As for the second system, its steps are as follows: the first and second steps were similar to the first system. Thirdly, the high-dimensionality features of the VGG-16 and DenseNet-121 models were reduced. Low-dimensional features were obtained using the PCA method and saved in vectors with the size of 8000 × 512 for the VGG-16 model and 8000 × 512 for the DenseNet-121 model. Fourthly, the low-dimensional feature vectors of VGG-16 and DenseNet-121 models were integrated to obtain new vectors of 8000 × 1024. Fifthly, the feature vectors 8000 × 1024 were inputted into the ANN classifier to train them fast, and then their performance on endoscopy images of GI diseases was evaluated.

This approach aims to represent each GI image with features of VGG16 and DenseNet-121 models and evaluate the execution of the ANN classifier with the features combined before and after using the PCA method.

3.5. A Hybrid Approach Based on Integrating Features of CNN with Handcrafted

This section presents a novel approach for the diagnosis of endoscopy images of the GI dataset by ANN when fed with features of CNN and features of shape, colour, geometry, and texture extracted by GLCM, DWT, FCH, and LBP methods called handcrafted features [48].

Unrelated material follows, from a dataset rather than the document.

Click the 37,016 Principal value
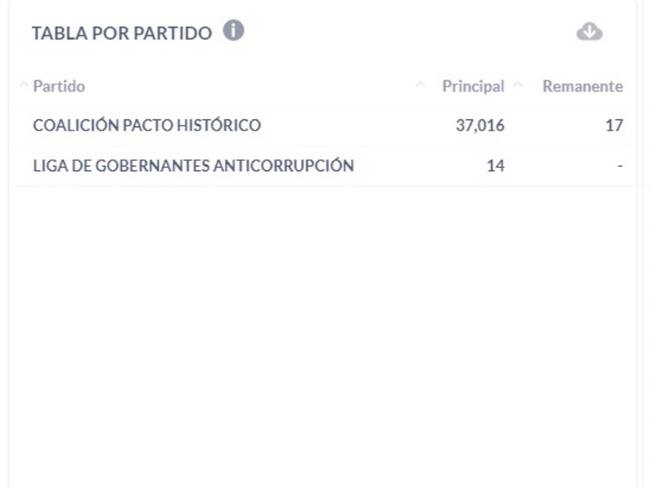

This approach consists of two systems for the diagnosis of GI disease. It passed through several steps, as shown in Figure 5: firstly, the endoscopy images are enhanced, and then we fed them to VGG-16 and DenseNet-121 models separately. Each model extracts deep features from endoscopy images of GI diseases through convolutional and pooling layers and saved them into size of 8000 × 2048 using the VGG-16 model and size of 8000 × 2048 using the DenseNet-121. Secondly, the features are reduced by the PCA method and saved into feature vectors with the size of 8000 × 512 for each VGG-16 and DenseNet-121 model separately because of the production of high-dimensional features by VGG-16 and DenseNet-121 models. Thirdly, GLCM, DWT, FCH, and LBP methods are applied to extract the features of shape, colour, geometric, and texture, respectively, and then we combined all the algorithm features into feature vectors with the size of 8000 × 244.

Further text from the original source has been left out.